Keratinocyte Primary Isolation, Cultivation, and Air-Liquid Interface Culture
摘要
This study establishes a stable, reproducible, and biologically relevant system for the isolation, identification, and cultivation of primary keratinocytes from mouse tails, aiming to provide reliable in vitro models for investigating psoriasis pathogenesis and drug screening. Primary cells were isolated using a sequential digestion protocol involving Dispase II and trypsin, followed by purity validation via Krt14 immunofluorescence and flow cytometry.
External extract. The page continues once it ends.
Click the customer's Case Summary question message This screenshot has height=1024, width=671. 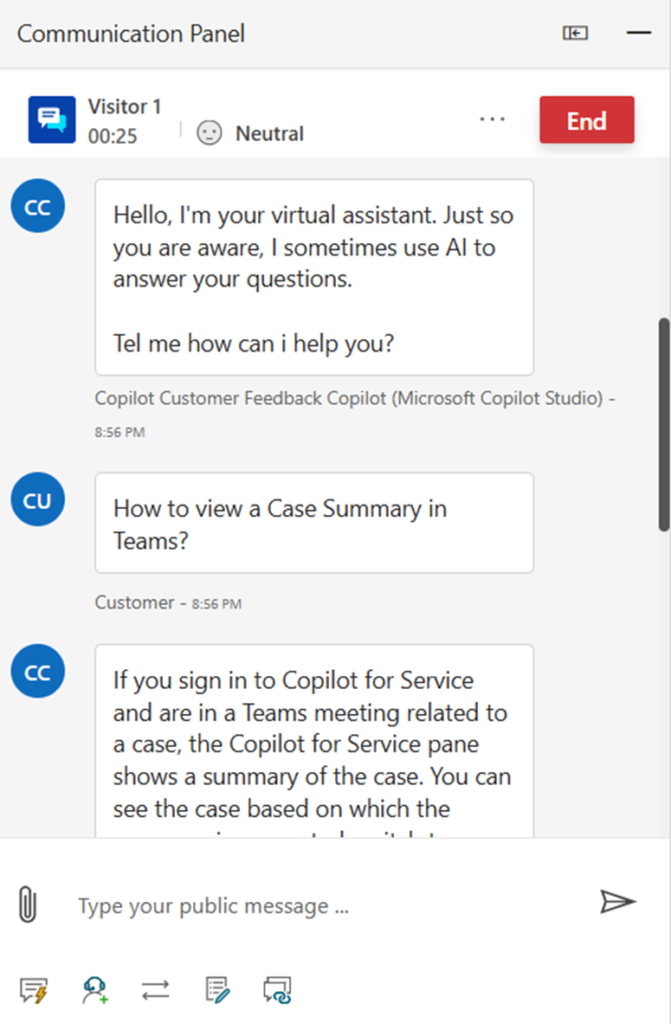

Using primary cells and human keratinocyte cell line (HaCaT), two-dimensional (2D) and three-dimensional (3D) psoriasis-like cell models were successfully established. The 2D model was induced with the M5 cocktail, a cytokine mixture consisting of TNF-α, IL-1α, IL-6, IL-17A and IL-22 to mimic the psoriatic inflammatory microenvironment, and utilized for assessing cell proliferation and inflammatory factor expression. The 3D model was generated using the air-liquid interface (ALI) culture technique, reconstructing a physiologically stratified epidermal structure, and its features were characterized by hematoxylin-eosin (H&E) staining after M5 stimulation to evaluate epidermal hyperplasia and differentiation. This dual-model system integrates the high-throughput capacity of the 2D platform with the physiological relevance of the 3D platform, offering an important experimental tool for deciphering the pathological mechanisms of psoriasis and screening candidate therapeutic agents.